This Internet dating lark is easy, said no one, ever!!
I mean come on, you have a 27 page questionnaire to complete before they even let you get to the stage of picking a password! Apparently I completed one of the questions wrong too. It seems that where it said sex, I was supposed to answer with ‘Female’ and not ‘Yes Please’. Oh well, at least I know for next time.
Now I know what you’re thinking, and you’d be right, just exactly why are two voluptuous girls like myself and Onda having to resort to a dating site. Well if you lived where we do and frequented the same bars, you would know exactly why that is. It’s the same old faces all the time, half of them I went to school with and the other half are as old as me Da. There is, sadly, a definite lack of available men within our age range, which the way things are going at the minute could be anywhere from 21 – 55.
We have become girls of a certain standard, no longer interested in the young farmers, who ‘Do it in Wellies’, we’ve grown up and moved on so we’re now more inclined toward the likes of accountants and bankers, because apparently, they ‘do it with interest’, and by ‘do it’ I mean dating of course, you dirty sods!
Truth be told this is more for Onda than me, but you know what it’s like, you have to support your friends and in all honesty I’d be scared of missing out on something.
Onda’s last bloke, Kevin, an award winning butcher from the shop on Main Street, as lovely as he was, thought of her as a piece of meat, quite literally!
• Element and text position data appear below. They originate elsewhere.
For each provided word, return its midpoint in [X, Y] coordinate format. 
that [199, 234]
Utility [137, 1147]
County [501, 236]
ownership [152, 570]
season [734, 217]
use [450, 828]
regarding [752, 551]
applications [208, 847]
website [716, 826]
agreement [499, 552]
He was always asking her to put a smile on her ‘chops’, complimenting her on her lovely ‘rump’ and referring to her, albeit proudly, as a prize heifer to his friends!

Onda for the most part, good soul that she was took it all in her stride at the start, however cracks started to appear and the crunch came when all the girls in the pub started winking and making references to the size of Kevin’s prize winning sausage, commenting that because of that surely his oddities could be overlooked. One sausage joke to many, and Onda realising that he fell more into the category of cocktail than beef decided he had to go.
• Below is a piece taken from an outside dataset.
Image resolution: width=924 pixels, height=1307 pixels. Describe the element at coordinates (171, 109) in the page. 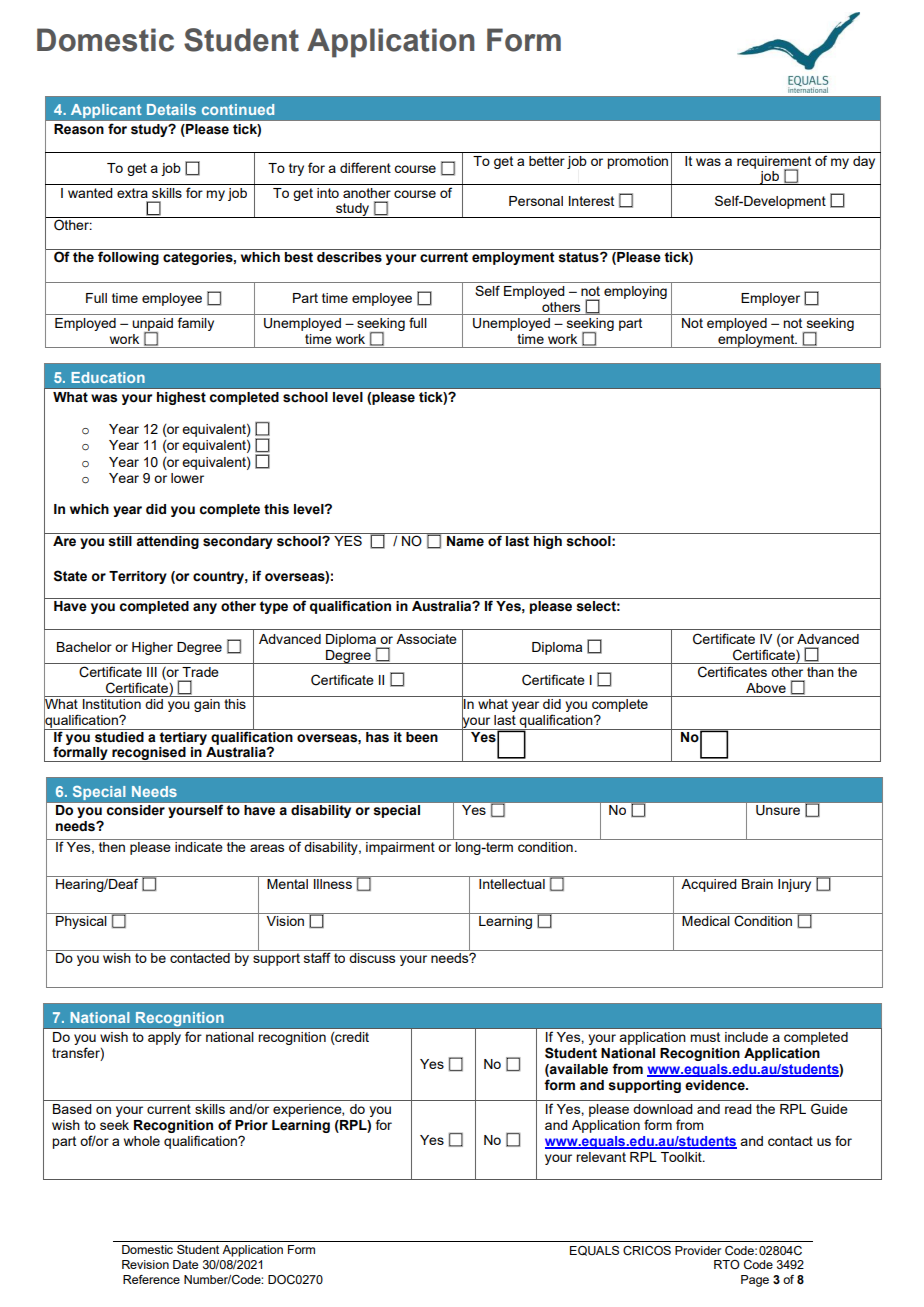

I see `Details` at that location.
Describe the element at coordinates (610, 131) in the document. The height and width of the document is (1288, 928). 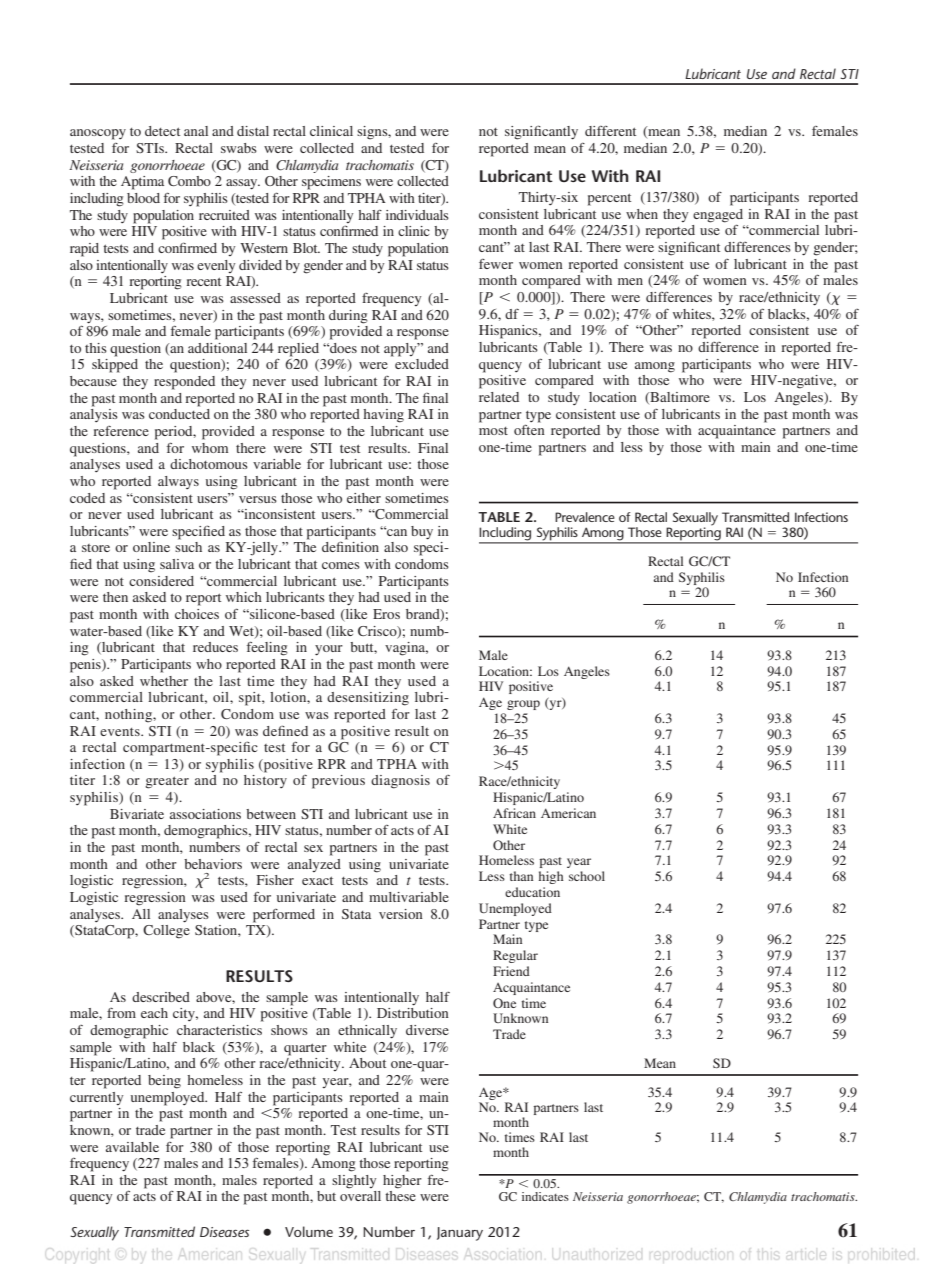
I see `different` at that location.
So now do you see why I am here today, writing this post and hiding from the task of having to embellish the details of my life in order to make them suitable for the many single men in the stratosphere, well the Emerald Isle at the very least. First impressions would lead me to believe that the men on the site outnumber the woman by at least 10 to 1 and I have already been asked to do things that I would never consider due to the massive health and safety risks involved. In fact I am pretty sure no ones body can bend like that naturally.
I shall keep you informed of how it all goes, the dating that is, not the…umm..other stuff!